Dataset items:
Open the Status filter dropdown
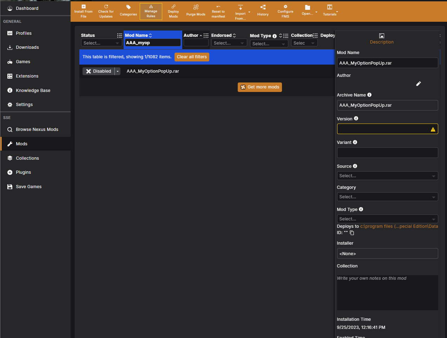Image resolution: width=447 pixels, height=338 pixels. click(101, 43)
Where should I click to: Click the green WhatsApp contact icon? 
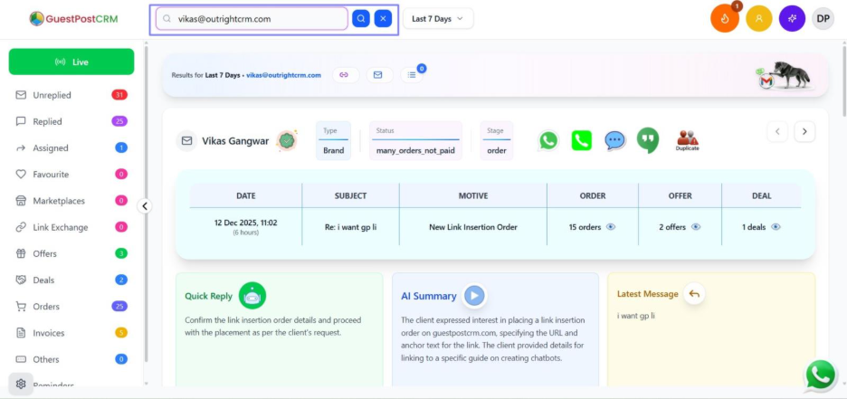(548, 140)
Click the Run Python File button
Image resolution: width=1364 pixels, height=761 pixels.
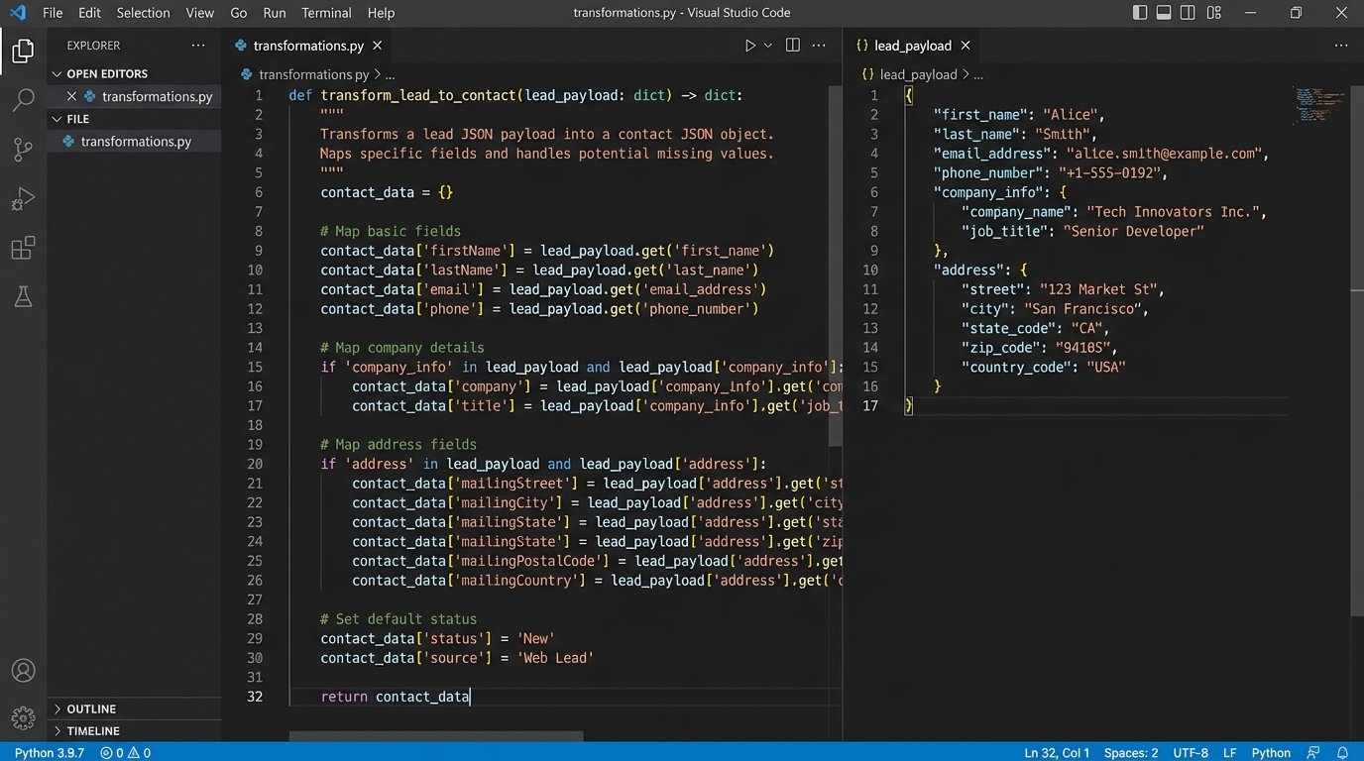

REQUIRED WORK: Quote every entry exactly, with the pictures omitted.

EXERCISE RESPONSE:
Open the Status filter dropdown
Image resolution: width=447 pixels, height=338 pixels. click(101, 43)
Where should I click to: Click the green WhatsApp contact icon? 
(548, 140)
Click the Run Python File button
Image resolution: width=1364 pixels, height=761 pixels.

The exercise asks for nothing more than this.